> _Exercise instructions_
Rewrite every one of the entries below, substituting "Screen size" for each "Screen dimensions" and leaving everything else untouched.

> _Provided entries_
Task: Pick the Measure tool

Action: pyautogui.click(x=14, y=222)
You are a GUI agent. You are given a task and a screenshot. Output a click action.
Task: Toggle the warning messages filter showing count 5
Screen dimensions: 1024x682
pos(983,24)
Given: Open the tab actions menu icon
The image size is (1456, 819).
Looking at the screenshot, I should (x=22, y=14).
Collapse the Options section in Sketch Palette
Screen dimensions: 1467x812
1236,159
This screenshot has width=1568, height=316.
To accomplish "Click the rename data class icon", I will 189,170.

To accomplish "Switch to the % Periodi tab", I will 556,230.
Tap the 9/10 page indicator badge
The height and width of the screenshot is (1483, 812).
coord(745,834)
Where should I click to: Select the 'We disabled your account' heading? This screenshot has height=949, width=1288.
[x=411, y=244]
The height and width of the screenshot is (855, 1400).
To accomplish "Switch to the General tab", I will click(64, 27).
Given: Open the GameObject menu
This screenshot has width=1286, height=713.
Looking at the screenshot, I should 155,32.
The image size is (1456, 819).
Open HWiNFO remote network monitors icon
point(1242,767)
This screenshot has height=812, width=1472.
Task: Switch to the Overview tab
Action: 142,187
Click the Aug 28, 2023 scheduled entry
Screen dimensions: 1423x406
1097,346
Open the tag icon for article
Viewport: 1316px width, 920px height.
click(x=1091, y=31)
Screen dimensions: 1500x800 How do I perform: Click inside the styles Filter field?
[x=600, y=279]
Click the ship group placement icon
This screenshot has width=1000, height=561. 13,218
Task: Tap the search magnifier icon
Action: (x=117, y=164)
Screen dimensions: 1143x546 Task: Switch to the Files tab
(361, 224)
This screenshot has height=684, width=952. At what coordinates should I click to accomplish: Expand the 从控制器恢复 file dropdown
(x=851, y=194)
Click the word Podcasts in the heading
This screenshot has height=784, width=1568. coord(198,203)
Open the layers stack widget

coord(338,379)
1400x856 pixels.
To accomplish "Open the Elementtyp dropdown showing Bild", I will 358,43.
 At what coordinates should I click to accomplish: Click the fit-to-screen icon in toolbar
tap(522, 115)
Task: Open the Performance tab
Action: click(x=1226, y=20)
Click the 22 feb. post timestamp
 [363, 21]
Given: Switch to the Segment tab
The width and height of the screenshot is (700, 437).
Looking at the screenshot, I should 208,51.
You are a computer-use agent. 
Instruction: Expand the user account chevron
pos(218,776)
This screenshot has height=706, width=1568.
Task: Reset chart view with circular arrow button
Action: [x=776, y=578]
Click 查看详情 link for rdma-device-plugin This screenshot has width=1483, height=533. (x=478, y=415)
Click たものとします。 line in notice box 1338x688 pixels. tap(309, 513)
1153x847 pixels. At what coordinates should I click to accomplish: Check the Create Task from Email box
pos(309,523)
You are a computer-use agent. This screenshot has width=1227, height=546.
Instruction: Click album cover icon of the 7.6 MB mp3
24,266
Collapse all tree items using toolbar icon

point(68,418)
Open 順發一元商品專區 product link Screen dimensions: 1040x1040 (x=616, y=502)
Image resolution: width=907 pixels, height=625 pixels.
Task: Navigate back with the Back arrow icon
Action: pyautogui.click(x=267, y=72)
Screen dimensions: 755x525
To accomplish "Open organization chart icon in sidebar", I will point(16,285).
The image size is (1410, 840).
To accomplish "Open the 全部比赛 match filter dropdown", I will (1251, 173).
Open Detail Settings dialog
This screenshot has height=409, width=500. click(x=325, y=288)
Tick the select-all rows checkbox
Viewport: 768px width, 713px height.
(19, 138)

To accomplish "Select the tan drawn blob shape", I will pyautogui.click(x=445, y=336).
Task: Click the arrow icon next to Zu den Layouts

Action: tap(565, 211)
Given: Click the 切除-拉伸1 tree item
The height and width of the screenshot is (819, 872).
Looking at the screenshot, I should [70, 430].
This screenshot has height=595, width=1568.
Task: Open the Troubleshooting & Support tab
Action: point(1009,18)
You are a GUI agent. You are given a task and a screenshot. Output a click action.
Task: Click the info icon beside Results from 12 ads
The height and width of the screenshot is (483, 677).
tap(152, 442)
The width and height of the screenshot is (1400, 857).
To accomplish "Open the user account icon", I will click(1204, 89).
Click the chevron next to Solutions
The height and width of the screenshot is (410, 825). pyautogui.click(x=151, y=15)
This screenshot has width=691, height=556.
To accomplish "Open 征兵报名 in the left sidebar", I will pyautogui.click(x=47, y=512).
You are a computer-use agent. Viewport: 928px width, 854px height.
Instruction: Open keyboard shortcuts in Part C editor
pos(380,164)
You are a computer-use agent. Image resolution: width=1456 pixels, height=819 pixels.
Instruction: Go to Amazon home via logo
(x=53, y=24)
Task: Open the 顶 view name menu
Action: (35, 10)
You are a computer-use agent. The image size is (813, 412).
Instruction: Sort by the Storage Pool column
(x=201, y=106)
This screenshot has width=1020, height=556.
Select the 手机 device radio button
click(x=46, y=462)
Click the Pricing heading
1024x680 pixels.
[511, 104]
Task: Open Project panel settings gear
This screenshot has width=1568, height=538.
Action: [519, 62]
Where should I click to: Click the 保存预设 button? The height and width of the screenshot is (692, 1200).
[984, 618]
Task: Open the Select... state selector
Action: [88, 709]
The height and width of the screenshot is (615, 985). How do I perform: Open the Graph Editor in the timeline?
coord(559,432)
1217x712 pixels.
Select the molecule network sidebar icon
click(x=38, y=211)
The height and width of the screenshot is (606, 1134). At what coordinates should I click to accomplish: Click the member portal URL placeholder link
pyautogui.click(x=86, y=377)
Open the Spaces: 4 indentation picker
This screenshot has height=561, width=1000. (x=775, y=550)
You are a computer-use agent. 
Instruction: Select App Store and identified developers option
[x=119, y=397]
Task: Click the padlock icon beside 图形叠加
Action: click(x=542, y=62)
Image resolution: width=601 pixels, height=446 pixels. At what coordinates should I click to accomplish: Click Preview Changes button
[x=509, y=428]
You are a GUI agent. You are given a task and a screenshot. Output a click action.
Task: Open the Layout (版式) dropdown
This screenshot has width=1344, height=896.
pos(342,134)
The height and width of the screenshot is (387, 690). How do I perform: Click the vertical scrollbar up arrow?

> _Full solution_
Task: Pick the Measure tool

Action: pyautogui.click(x=14, y=222)
You are a GUI agent. You are given a task and a screenshot. Output a click action.
Task: Toggle the warning messages filter showing count 5
Screen size: 1024x682
pos(983,24)
Given: Open the tab actions menu icon
The image size is (1456, 819).
Looking at the screenshot, I should (x=22, y=14).
Collapse the Options section in Sketch Palette
Screen size: 1467x812
1236,159
This screenshot has width=1568, height=316.
To accomplish "Click the rename data class icon", I will 189,170.

To accomplish "Switch to the % Periodi tab", I will 556,230.
Tap the 9/10 page indicator badge
The height and width of the screenshot is (1483, 812).
coord(745,834)
Where should I click to: Select the 'We disabled your account' heading? This screenshot has height=949, width=1288.
[x=411, y=244]
The height and width of the screenshot is (855, 1400).
To accomplish "Switch to the General tab", I will click(64, 27).
Given: Open the GameObject menu
This screenshot has width=1286, height=713.
Looking at the screenshot, I should 155,32.
The image size is (1456, 819).
Open HWiNFO remote network monitors icon
point(1242,767)
This screenshot has height=812, width=1472.
Task: Switch to the Overview tab
Action: 142,187
Click the Aug 28, 2023 scheduled entry
Screen size: 1423x406
1097,346
Open the tag icon for article
Viewport: 1316px width, 920px height.
click(x=1091, y=31)
Screen size: 1500x800 How do I perform: Click inside the styles Filter field?
[x=600, y=279]
Click the ship group placement icon
This screenshot has width=1000, height=561. 13,218
Task: Tap the search magnifier icon
Action: (x=117, y=164)
Screen size: 1143x546 Task: Switch to the Files tab
(361, 224)
This screenshot has height=684, width=952. At what coordinates should I click to accomplish: Expand the 从控制器恢复 file dropdown
(x=851, y=194)
Click the word Podcasts in the heading
This screenshot has height=784, width=1568. coord(198,203)
Open the layers stack widget

coord(338,379)
1400x856 pixels.
To accomplish "Open the Elementtyp dropdown showing Bild", I will 358,43.
 At what coordinates should I click to accomplish: Click the fit-to-screen icon in toolbar
tap(522, 115)
Task: Open the Performance tab
Action: click(x=1226, y=20)
Click the 22 feb. post timestamp
 [363, 21]
Given: Switch to the Segment tab
The width and height of the screenshot is (700, 437).
Looking at the screenshot, I should 208,51.
You are a computer-use agent. 
Instruction: Expand the user account chevron
pos(218,776)
This screenshot has height=706, width=1568.
Task: Reset chart view with circular arrow button
Action: [x=776, y=578]
Click 查看详情 link for rdma-device-plugin This screenshot has width=1483, height=533. (x=478, y=415)
Click たものとします。 line in notice box 1338x688 pixels. tap(309, 513)
1153x847 pixels. At what coordinates should I click to accomplish: Check the Create Task from Email box
pos(309,523)
You are a computer-use agent. This screenshot has width=1227, height=546.
Instruction: Click album cover icon of the 7.6 MB mp3
24,266
Collapse all tree items using toolbar icon

point(68,418)
Open 順發一元商品專區 product link Screen size: 1040x1040 (x=616, y=502)
Image resolution: width=907 pixels, height=625 pixels.
Task: Navigate back with the Back arrow icon
Action: pyautogui.click(x=267, y=72)
Screen size: 755x525
To accomplish "Open organization chart icon in sidebar", I will point(16,285).
The image size is (1410, 840).
To accomplish "Open the 全部比赛 match filter dropdown", I will (1251, 173).
Open Detail Settings dialog
This screenshot has height=409, width=500. click(x=325, y=288)
Tick the select-all rows checkbox
Viewport: 768px width, 713px height.
(19, 138)

To accomplish "Select the tan drawn blob shape", I will pyautogui.click(x=445, y=336).
Task: Click the arrow icon next to Zu den Layouts

Action: tap(565, 211)
Given: Click the 切除-拉伸1 tree item
The height and width of the screenshot is (819, 872).
Looking at the screenshot, I should [70, 430].
This screenshot has height=595, width=1568.
Task: Open the Troubleshooting & Support tab
Action: point(1009,18)
You are a GUI agent. You are given a task and a screenshot. Output a click action.
Task: Click the info icon beside Results from 12 ads
The height and width of the screenshot is (483, 677).
tap(152, 442)
The width and height of the screenshot is (1400, 857).
To accomplish "Open the user account icon", I will click(1204, 89).
Click the chevron next to Solutions
The height and width of the screenshot is (410, 825). pyautogui.click(x=151, y=15)
This screenshot has width=691, height=556.
To accomplish "Open 征兵报名 in the left sidebar", I will pyautogui.click(x=47, y=512).
You are a computer-use agent. Viewport: 928px width, 854px height.
Instruction: Open keyboard shortcuts in Part C editor
pos(380,164)
You are a computer-use agent. Image resolution: width=1456 pixels, height=819 pixels.
Instruction: Go to Amazon home via logo
(x=53, y=24)
Task: Open the 顶 view name menu
Action: (35, 10)
You are a computer-use agent. The image size is (813, 412).
Instruction: Sort by the Storage Pool column
(x=201, y=106)
This screenshot has width=1020, height=556.
Select the 手机 device radio button
click(x=46, y=462)
Click the Pricing heading
1024x680 pixels.
[511, 104]
Task: Open Project panel settings gear
This screenshot has width=1568, height=538.
Action: [519, 62]
Where should I click to: Click the 保存预设 button? The height and width of the screenshot is (692, 1200).
[984, 618]
Task: Open the Select... state selector
Action: [88, 709]
The height and width of the screenshot is (615, 985). How do I perform: Open the Graph Editor in the timeline?
coord(559,432)
1217x712 pixels.
Select the molecule network sidebar icon
click(x=38, y=211)
The height and width of the screenshot is (606, 1134). At what coordinates should I click to accomplish: Click the member portal URL placeholder link
pyautogui.click(x=86, y=377)
Open the Spaces: 4 indentation picker
This screenshot has height=561, width=1000. (x=775, y=550)
You are a computer-use agent. 
Instruction: Select App Store and identified developers option
[x=119, y=397]
Task: Click the padlock icon beside 图形叠加
Action: click(x=542, y=62)
Image resolution: width=601 pixels, height=446 pixels. At what coordinates should I click to accomplish: Click Preview Changes button
[x=509, y=428]
You are a GUI agent. You are given a task and a screenshot. Output a click action.
Task: Open the Layout (版式) dropdown
This screenshot has width=1344, height=896.
pos(342,134)
The height and width of the screenshot is (387, 690). How do I perform: Click the vertical scrollbar up arrow?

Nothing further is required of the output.